-------- Material for the task

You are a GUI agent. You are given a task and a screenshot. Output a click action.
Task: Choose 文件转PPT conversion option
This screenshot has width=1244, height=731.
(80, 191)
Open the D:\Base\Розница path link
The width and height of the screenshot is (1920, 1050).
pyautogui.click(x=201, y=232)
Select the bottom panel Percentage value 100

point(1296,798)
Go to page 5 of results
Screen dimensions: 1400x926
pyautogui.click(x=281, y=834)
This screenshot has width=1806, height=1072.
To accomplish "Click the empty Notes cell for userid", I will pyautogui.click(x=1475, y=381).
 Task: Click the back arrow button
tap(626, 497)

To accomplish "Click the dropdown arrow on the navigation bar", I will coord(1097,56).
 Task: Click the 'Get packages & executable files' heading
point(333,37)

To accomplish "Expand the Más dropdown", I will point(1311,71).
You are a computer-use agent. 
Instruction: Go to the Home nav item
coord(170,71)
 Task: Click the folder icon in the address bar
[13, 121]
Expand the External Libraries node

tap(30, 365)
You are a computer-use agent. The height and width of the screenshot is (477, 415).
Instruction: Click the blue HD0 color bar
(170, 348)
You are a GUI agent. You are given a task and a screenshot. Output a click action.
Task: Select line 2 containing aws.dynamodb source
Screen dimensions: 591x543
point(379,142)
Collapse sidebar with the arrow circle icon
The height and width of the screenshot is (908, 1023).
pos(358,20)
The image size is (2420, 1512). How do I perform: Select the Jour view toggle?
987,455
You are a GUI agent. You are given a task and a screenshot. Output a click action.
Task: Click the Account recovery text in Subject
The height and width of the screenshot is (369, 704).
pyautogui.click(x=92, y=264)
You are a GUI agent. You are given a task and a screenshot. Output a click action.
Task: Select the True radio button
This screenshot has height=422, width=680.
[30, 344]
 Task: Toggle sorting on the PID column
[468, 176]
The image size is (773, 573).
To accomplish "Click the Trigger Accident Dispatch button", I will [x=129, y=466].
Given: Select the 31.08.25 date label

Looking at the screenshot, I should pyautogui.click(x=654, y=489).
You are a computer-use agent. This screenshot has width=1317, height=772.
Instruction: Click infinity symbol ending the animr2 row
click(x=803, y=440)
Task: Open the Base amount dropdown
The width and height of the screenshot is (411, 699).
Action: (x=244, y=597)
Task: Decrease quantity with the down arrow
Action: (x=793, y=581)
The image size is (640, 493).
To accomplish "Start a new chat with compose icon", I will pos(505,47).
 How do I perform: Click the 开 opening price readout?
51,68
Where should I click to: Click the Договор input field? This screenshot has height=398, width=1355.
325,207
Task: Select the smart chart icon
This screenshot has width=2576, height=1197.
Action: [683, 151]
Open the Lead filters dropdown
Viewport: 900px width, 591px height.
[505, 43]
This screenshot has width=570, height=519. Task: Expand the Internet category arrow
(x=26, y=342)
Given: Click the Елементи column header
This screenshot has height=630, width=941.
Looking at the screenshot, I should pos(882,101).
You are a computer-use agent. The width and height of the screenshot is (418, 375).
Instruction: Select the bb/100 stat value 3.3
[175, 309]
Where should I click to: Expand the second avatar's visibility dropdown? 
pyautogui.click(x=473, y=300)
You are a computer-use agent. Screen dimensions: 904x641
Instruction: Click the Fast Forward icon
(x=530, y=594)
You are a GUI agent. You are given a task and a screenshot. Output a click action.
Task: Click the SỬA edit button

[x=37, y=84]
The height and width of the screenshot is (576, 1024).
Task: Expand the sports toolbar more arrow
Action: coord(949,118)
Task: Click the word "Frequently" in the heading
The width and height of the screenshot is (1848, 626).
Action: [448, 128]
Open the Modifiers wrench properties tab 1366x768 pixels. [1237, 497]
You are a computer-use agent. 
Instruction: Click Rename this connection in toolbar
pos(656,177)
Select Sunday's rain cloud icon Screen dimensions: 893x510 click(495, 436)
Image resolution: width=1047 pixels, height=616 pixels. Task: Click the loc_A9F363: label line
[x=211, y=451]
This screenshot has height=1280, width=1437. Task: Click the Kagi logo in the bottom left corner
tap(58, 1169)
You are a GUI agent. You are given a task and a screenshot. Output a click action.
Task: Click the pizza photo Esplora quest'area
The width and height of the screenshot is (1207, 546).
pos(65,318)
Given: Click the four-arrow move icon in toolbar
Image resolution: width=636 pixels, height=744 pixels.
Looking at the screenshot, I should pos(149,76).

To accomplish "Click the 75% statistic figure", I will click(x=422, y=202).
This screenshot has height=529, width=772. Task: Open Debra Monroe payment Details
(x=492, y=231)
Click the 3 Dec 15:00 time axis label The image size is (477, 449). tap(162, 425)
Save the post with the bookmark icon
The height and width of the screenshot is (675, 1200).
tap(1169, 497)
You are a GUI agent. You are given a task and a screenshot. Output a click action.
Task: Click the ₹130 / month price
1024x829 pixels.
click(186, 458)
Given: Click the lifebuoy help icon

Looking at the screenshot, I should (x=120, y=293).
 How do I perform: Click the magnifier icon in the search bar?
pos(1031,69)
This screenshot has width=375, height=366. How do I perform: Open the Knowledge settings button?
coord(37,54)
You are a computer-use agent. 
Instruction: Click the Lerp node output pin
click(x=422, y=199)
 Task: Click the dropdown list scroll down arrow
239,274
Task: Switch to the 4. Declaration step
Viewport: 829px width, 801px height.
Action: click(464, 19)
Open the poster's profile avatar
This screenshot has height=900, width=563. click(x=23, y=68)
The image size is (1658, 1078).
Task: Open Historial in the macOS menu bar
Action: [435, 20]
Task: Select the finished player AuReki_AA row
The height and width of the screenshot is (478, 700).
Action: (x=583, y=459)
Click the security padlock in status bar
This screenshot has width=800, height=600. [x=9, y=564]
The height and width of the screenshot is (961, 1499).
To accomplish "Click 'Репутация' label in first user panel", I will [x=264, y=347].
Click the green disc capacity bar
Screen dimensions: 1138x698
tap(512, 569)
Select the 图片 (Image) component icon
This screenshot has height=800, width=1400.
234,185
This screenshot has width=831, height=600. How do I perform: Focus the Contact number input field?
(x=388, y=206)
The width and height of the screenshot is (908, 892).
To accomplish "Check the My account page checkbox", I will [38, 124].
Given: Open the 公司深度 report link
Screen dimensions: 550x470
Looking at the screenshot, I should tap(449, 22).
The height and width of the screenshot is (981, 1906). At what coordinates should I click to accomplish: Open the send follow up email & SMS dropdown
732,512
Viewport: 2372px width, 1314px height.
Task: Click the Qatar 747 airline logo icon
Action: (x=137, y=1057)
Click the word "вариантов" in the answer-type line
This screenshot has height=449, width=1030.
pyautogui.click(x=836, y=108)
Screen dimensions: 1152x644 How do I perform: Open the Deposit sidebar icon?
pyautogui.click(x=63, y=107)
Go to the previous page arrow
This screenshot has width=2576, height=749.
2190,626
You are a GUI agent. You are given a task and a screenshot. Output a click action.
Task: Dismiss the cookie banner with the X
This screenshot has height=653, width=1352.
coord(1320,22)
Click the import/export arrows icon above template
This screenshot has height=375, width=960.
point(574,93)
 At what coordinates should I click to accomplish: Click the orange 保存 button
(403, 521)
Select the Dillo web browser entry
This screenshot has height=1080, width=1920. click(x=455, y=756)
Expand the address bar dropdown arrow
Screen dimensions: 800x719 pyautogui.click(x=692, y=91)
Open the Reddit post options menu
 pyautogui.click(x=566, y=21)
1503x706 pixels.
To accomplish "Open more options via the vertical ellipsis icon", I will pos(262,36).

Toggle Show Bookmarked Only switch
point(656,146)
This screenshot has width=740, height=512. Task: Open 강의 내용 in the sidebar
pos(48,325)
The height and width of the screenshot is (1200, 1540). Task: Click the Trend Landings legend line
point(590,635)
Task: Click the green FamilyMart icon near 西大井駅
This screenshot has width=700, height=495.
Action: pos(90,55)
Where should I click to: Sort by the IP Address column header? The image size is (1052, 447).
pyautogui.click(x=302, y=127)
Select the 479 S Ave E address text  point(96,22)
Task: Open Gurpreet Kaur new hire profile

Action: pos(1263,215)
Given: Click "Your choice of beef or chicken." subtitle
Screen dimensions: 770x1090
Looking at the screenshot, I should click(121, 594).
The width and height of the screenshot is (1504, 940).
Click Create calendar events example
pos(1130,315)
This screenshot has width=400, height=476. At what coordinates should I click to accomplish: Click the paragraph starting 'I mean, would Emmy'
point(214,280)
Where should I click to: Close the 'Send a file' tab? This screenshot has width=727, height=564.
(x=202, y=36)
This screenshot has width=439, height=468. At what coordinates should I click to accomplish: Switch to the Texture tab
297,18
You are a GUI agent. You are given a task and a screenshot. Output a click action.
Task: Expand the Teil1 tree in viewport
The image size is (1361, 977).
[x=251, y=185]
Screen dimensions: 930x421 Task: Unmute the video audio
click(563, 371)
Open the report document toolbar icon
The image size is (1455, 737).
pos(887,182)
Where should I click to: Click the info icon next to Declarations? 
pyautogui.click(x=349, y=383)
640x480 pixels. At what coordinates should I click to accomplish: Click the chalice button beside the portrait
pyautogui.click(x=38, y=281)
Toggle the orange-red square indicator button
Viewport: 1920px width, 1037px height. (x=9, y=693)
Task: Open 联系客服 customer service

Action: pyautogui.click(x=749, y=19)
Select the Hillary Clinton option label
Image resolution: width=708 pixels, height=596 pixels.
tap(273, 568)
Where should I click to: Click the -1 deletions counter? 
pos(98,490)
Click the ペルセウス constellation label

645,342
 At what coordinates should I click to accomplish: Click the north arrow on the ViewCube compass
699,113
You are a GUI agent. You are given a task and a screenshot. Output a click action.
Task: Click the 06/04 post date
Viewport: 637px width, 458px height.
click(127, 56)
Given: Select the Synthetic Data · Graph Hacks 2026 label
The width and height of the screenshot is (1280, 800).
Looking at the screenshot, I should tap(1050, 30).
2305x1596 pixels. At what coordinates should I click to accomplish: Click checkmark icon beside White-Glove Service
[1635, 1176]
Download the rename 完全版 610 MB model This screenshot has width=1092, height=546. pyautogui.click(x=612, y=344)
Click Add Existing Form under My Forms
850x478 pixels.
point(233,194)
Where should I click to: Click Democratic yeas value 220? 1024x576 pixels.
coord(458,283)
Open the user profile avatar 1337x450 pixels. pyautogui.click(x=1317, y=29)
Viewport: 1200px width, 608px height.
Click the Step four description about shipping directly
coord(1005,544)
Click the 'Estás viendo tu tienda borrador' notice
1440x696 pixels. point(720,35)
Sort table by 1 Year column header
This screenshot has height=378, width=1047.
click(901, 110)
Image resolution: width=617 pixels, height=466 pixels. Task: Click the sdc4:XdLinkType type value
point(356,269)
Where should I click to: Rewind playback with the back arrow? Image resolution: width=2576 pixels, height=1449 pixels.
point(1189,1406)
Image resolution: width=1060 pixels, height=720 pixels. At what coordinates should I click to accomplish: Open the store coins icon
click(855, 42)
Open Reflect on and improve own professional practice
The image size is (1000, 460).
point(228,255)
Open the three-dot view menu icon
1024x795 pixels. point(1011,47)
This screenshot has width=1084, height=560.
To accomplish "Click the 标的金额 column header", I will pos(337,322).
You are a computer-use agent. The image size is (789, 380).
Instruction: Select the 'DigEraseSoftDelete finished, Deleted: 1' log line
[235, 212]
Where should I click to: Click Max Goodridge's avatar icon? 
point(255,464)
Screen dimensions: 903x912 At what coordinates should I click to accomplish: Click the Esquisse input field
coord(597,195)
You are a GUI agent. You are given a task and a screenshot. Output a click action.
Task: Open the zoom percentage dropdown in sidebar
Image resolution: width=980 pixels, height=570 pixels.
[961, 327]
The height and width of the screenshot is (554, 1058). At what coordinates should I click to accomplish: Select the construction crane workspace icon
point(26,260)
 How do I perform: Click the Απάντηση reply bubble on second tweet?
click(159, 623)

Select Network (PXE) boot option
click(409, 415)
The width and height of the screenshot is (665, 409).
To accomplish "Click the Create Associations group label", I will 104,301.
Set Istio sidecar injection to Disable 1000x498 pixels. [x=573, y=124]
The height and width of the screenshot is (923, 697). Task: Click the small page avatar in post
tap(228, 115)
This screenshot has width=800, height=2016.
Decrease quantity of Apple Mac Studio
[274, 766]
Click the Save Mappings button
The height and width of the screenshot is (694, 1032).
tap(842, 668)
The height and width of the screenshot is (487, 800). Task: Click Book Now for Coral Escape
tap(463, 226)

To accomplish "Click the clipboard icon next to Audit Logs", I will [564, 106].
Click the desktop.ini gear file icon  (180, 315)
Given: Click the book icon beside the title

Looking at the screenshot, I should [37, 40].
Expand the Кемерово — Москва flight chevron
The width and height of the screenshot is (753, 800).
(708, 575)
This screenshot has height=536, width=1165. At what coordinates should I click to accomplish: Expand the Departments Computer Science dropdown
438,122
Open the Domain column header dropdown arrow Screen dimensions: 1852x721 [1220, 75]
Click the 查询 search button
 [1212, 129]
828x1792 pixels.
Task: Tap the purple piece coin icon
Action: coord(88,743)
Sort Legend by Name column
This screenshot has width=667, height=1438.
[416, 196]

----------------

Show the lines above that have the word "green".

Click the green disc capacity bar
Task: Click the green FamilyMart icon near 西大井駅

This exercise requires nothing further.